Let $S$ be the set of arithmetic sequences $(a_n)_n$ in $\mathbb{Z}$, i.e. there exists $d\in\mathbb{Z}$ such that $\forall n\in\mathbb{N}: a_{n+1} -a_n=d$.
What is the cardinality of $S$?
I thought about it as all the functions from $\mathbb{N}\rightarrow\mathbb{Z}$, so that gives ${\aleph _0}^ {\aleph _ 0} $.
The answer was the same but the conclusion was due to the face that you can choose $a_n\in\mathbb{Z}$ and $d\in\mathbb{Z}$.

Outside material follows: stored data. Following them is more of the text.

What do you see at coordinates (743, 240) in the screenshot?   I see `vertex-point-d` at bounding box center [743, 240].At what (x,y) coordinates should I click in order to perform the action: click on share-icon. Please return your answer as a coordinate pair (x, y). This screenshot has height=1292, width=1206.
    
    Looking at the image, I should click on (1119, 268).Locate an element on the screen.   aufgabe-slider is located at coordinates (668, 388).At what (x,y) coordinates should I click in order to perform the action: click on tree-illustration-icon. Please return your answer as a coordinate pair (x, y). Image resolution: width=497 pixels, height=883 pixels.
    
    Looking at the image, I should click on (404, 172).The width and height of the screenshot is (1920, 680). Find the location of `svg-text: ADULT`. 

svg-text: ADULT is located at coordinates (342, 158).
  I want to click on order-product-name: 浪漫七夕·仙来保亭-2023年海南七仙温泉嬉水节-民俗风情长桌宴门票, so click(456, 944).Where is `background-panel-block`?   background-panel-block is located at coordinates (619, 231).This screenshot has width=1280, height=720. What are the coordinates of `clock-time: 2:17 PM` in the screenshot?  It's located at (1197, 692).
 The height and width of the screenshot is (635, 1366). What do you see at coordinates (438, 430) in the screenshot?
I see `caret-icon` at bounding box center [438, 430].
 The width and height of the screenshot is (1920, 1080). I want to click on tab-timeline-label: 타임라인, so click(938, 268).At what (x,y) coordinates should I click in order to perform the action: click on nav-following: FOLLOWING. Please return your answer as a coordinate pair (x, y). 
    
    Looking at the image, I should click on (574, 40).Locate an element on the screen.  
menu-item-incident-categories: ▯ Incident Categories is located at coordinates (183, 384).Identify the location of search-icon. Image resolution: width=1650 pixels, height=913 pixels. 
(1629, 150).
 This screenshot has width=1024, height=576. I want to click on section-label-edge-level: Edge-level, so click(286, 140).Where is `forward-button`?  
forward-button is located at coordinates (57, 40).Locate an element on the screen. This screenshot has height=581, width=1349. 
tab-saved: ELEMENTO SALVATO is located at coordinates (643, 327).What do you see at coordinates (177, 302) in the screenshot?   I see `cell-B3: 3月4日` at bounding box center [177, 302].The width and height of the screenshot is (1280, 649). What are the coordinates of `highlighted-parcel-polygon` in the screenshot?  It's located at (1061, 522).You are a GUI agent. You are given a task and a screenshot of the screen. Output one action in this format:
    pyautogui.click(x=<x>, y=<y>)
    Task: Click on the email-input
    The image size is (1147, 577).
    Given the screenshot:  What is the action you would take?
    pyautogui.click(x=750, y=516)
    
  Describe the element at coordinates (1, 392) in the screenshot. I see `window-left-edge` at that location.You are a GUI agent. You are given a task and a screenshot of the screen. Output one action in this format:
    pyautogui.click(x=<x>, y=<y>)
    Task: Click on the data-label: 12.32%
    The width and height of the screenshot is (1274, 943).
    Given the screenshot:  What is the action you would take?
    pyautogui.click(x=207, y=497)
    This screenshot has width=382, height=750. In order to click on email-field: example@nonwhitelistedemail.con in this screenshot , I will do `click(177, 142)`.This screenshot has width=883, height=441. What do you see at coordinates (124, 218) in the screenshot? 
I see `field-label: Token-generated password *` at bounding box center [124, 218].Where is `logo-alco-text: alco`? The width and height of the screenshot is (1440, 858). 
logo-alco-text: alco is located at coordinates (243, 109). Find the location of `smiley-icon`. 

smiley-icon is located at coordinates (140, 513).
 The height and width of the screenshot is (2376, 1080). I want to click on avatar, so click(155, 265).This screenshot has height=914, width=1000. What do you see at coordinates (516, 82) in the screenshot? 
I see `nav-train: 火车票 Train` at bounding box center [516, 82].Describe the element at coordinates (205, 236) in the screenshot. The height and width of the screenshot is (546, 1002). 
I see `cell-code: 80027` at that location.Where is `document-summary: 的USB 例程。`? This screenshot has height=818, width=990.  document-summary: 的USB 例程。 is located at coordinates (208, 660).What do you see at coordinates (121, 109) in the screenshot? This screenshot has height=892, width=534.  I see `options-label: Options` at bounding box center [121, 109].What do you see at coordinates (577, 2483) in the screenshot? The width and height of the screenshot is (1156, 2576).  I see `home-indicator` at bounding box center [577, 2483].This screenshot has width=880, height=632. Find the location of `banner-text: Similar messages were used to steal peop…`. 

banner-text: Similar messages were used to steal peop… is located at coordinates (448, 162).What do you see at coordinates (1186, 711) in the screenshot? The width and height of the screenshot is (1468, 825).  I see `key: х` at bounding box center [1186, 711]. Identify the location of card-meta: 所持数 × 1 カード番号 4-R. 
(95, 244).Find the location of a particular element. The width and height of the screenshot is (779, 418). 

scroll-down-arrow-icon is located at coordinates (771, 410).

Is my conclusion is right?
No, not quite.
Arithmetic sequences are determined by the difference $d$ of two subsequent terms and the initial value $a_0$. That is, there is a bijection $$S\longrightarrow\mathbb{Z}\times\mathbb{Z}$$ $$(a_n)_n\longmapsto (d,a_0)$$ The inverse map is given by $a_n=a_0+n\cdot d$.
Therefore the cardinality is
$$|S|=|\mathbb{Z}\times\mathbb{Z}|=|\mathbb{Z}|=\aleph_0$$
This is strictly smaller than $\aleph_0^{\aleph_0}=2^{\aleph_0}=|\mathbb{R}|$.